Basing his film on a 1970's novel, director Ivo Trajkov appropriately explores the implications of war and tyranny in "The Great Water". The film starts with a famous politician, Lem Nikodinoski, slipping into a coma and recollecting the events of his childhood. The rest of the movie focuses on Lem's boyhood, spent captive in a communist orphanage at the end of World War II. The children are daily drilled with Stalinist ideologies including proletarian values, atheism and above all, total and utter subservience to the state. A series of conflicts ensues while the religion-clinging Lem (brilliantly played by Saso Kekenovski) refuses to give up his morality and individuality. This comes to the story's forefront with the appearance at the orphanage of Isak, a mysterious young boy. The stoic's resilience to Stalinism in the form of a seemingly supernatural religion he secretly practices and in which Lem becomes involved, injects the film with a dose of mysticism.

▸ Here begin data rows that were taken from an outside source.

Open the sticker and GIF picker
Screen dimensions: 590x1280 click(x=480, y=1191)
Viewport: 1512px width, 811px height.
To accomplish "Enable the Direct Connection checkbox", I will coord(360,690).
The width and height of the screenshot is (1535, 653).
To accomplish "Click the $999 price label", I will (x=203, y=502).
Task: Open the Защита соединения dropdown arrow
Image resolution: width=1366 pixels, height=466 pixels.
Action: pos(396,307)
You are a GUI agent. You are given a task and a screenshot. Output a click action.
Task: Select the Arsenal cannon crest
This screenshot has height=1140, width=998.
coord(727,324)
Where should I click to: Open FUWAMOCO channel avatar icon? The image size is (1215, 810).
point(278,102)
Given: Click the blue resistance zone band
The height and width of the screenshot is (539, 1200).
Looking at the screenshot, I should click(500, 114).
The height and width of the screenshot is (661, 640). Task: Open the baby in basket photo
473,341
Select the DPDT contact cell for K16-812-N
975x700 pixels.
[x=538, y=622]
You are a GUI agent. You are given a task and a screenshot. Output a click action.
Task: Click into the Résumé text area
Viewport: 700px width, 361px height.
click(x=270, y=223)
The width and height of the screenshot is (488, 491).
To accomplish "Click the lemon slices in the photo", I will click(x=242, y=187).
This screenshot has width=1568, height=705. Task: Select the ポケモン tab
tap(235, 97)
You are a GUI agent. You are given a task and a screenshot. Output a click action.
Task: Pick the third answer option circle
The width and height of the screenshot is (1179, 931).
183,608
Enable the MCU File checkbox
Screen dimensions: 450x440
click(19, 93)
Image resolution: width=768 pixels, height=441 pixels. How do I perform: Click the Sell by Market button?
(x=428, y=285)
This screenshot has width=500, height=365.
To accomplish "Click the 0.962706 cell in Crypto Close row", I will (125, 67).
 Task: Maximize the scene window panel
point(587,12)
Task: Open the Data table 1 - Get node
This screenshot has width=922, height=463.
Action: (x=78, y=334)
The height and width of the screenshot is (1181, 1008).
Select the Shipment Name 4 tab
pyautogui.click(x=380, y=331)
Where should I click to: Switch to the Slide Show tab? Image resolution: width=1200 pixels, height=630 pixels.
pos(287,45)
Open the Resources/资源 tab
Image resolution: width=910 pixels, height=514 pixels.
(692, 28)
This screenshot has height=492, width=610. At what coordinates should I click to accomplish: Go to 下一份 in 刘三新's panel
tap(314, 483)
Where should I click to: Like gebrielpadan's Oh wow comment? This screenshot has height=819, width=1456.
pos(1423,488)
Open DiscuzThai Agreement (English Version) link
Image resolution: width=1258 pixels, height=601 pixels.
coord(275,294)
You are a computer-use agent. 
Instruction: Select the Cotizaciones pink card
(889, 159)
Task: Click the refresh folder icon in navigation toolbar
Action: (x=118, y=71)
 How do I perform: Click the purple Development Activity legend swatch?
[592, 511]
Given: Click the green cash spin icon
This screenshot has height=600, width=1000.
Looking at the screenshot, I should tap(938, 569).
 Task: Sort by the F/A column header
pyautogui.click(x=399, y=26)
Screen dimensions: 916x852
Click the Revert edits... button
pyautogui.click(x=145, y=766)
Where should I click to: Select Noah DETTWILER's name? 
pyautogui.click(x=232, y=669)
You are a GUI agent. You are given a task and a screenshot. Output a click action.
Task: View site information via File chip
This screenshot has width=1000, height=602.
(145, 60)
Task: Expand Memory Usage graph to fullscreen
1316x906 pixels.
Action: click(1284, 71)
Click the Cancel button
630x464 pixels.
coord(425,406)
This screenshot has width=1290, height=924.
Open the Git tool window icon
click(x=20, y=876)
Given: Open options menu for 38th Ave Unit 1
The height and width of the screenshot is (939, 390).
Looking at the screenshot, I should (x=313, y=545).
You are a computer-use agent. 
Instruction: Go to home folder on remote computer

Isak Leads a Mystical Ritual

"The Great Water" is beautifully photographed by cinematographer Suki Medencevic, who forms a polished and successfully mood-inducing moving canvas of images. Unfortunately, Trajkov (and perhaps his director of photography) are to blame for overdoing things - or at least not succeeding in connecting many disparate elements together. The story regularly remains subjugated by elaborate visuals, clumsy dialogue and in general, an epic-like expectation via the film's style. Frequent, sweeping dolly shots, the pretentiousness of an overdramatic voice providing Lem's narration, and an obtrusive, garish score complicate matters to a level incongruous to the film's content. These superfluous cinematic elements call attention to themselves for their own sake - but not in a Goddard-esque direction. In "The Great Water" they occur at a perilous cost to the narrative.

Military Drills

Even the storyline takes on too much ground, and leaves the viewer unfulfilled. Trajkov skims the surface of many vital issues - religion, communism, coming-of-age, friendship, sexuality - but fails to penetrate to the heart of a single one. Isak's supernatural practices, for instance, seem ungrounded, out of place and insignificant in the context of the story being told. Eventually "The Great Water" amounts to a long list of irksome, half-finished questions under the guise of an eye-catching fabric, and as tends to happen to such films, finally renders it unremarkable.

The Young Lem in Class

The film's highest praise goes to Saso Kekenovski, the lad who plays the lead role of Lem. His commanding performance shows him capable of a range of difficult emotions, and at such a young age, promises him a lengthy career in film acting. Also deserving of our attention is Maja Stankovska, who, completely unbeknownst to the audience during the film, is the young lady playing the male role of Isak.